▶ _PROMPT_:
Which lines in the material below contain the word "Bazaar"? Copy each of them.

▶ _EXTRACTED INFORMATION_:
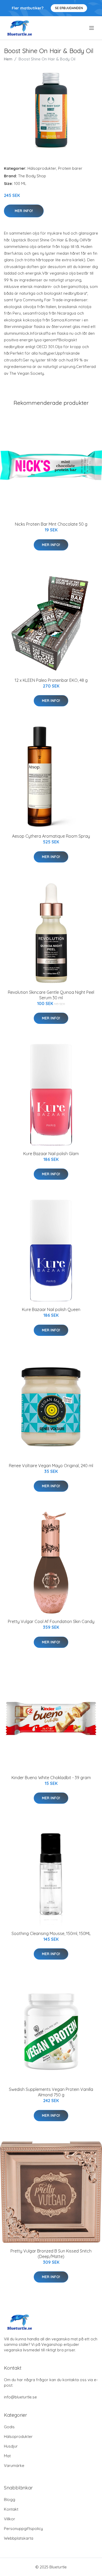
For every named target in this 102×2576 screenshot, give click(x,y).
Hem (8, 58)
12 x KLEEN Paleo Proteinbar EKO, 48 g (51, 680)
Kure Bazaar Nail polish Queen (51, 1309)
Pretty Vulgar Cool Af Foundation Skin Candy (51, 1621)
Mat (7, 2455)
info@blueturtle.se (20, 2397)
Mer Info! (24, 210)
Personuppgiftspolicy (23, 2528)
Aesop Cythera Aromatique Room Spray (51, 836)
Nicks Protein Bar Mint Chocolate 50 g (51, 524)
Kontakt (11, 2509)
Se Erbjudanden (69, 8)
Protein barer (70, 168)
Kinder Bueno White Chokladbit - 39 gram (51, 1777)
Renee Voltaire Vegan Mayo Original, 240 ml (51, 1465)
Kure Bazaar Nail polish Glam (51, 1153)
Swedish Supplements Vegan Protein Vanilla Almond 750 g (51, 2092)
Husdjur (11, 2446)
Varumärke (14, 2465)
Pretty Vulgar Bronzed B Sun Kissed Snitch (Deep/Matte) (51, 2253)
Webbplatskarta (18, 2538)
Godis (9, 2426)
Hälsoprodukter (41, 168)
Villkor (9, 2518)
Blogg (9, 2499)
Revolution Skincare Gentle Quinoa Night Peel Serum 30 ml (51, 995)
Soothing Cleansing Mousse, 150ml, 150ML (51, 1933)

▶ _FINISHED TASK_:
Kure Bazaar Nail polish Queen (51, 1309)
Kure Bazaar Nail polish Glam (51, 1153)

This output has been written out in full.